Two of 2020’s top high school graduates, one of whom has already completed an exciting cancer research project at Griffith University, are now on a fast-track to exciting careers in medicine.
As former students of the Queensland Academy for Health Sciences (QAHS), on the doorstep of Griffith’s Gold Coast campus within the Gold Coast Health and Knowledge Precinct (GCHKP), familiarity bred the confidence they needed to set themselves up for success.
Studying a challenging International Baccalaureate (IB) diploma program instead of the ATAR curriculum, Maggie Chi received a perfect IB score of 45 (equivalent to an ATAR 99.95) while Angie Zhou earned a near-perfect 44.
Their results put them among a global elite of school graduates, while Angie’s promising research at the Institute for Glycomics whet her appetite for continued medical research and bringing clinical advances to the bedside of her future patients.
Both say the appeal of being able to complete a Bachelor degree and then a Doctor of Medicine within six years, was a key point of attraction.
“I was really keen to shorten my overall study time to becoming a doctor, especially as we had the chance to study curriculum at first-year university level as part of the IB, so I should be able to quickly settle in and get ahead, “ Maggie, who received a Sir Samuel Griffith Award of Excellence Scholarship, said.
“I chose Griffith to study because the medical science program is really good for getting direct entry into the Doctor of Medicine, with the Bachelor’s degree pathway only two years and a student cohort that is small and personal,“ Angie said.
With almost all her friends choosing Griffith, and the backing of a brother who graduated with a Masters in Physiotherapy also recommending the university’s medical school, Maggie was easily sold. Her perfect IB score was considered a ticket to virtually any university.
The choice was even more compelling for Angie, who represented Australia in the 2020 Schools Biology Olympiad. After an internship with the Olivia Newton-John Cancer Centre in Melbourne at the end of Year 11, the opportunity to research a nano form of a breast cancer drug for her extended essay project at QAHS, provided a perfect introduction to Griffith cancer biology research.
“Chemotherapy drugs are harmful to non-cancerous cells and current monoclonal antibodies that selectively target cancer cells are big and expensive to engineer, so I wanted to explore whether nanobodies, which are ten times smaller, would be an effective alternative to deliver selective treatment,” she said.
Her supervisor, Post-Doctoral Research Fellow Dr Farhad Islam, was suitably impressed.
“Angie did a great job in her project on target-specific drug delivery to cancer cells using a nanobody,” Dr Islam said.
“The results are promising and have the potential to reduce the side effects of chemotherapy drugs and could increase the efficacy of the drugs”.
Maggie was part of the Australian Team to the Asia-Pacific Forum for Science Talented in 2019 and also channelled a love of biology, combining it with a passion for economics to undertake her extended essay project into the ecological and economic impacts of salinity on agriculture in the Murray-Darling basin.
“While my focus is medicine, I’m also committed to following my interests in other areas where I can make a difference,” Maggie said.

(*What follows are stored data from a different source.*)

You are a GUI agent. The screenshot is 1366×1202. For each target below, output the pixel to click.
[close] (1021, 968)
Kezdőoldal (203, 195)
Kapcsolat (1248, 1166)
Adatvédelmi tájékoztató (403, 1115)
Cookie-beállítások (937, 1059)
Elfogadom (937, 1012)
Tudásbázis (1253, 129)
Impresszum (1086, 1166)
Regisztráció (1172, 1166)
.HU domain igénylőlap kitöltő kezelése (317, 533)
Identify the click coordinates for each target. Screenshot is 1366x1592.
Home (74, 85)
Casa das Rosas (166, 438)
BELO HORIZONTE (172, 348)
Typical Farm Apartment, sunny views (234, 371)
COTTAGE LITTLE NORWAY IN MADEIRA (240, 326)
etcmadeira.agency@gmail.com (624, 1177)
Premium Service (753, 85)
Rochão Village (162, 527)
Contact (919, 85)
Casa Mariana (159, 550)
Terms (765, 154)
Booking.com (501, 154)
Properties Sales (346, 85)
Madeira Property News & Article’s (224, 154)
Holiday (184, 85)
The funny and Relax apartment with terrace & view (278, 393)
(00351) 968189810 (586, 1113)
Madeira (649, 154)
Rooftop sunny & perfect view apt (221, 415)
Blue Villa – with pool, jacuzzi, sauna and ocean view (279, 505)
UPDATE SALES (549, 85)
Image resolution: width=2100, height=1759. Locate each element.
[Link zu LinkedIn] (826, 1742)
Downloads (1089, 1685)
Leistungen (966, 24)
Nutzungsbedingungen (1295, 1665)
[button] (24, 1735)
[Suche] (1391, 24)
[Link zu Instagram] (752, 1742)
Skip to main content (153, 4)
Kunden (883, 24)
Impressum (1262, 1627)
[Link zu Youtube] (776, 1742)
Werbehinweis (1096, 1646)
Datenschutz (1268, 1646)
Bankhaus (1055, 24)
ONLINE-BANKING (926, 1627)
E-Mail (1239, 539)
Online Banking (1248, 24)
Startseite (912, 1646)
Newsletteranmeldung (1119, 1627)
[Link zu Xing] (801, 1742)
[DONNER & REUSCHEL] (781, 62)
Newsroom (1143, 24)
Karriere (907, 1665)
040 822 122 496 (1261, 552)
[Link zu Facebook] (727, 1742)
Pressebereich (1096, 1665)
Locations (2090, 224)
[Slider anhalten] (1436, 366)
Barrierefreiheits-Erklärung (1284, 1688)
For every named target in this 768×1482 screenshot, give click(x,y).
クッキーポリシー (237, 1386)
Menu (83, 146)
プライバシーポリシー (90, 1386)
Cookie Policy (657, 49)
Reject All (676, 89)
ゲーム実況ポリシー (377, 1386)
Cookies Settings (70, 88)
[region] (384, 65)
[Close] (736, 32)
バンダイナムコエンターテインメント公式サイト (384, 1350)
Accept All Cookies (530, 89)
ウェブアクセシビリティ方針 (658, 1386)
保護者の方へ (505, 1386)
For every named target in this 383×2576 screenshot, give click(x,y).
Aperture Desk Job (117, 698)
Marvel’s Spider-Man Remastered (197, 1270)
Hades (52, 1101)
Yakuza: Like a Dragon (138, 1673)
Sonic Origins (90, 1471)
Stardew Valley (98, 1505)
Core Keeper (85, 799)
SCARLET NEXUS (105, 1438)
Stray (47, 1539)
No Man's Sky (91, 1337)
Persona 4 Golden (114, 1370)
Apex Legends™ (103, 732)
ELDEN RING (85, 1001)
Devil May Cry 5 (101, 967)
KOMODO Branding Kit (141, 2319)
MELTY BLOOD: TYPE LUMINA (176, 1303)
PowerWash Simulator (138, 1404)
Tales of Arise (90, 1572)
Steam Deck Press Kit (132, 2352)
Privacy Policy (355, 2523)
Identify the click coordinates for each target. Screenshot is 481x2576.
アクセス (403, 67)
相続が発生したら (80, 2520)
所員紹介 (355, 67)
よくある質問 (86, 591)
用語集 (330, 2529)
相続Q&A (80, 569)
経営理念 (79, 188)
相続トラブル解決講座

Both women are looking to futures where they can help people. Maggie dreams of being part of the miracle of life as a specialist Obstetrician/Gynaecologist, while a specialty in Oncology or Immunology may be part of Angie’s future.
“I’ve spent a lot of afternoons and evenings in the Griffith University library and I’m looking forward to now being more independent as a student, but also enjoying the collaborative and social environment,” Angie said.
“Persevering through the IB has really helped me grow as a person and I feel ready – nervous but excited – for university life,” Maggie said.
The Queensland Academies Health Sciences Campus is one of three state schools for highly-capable students in Years 10 to 12 and is the only school within the GCHKP.
This allows the Academy to provide unique opportunities and enrichment activities including working in partnership with Griffith University.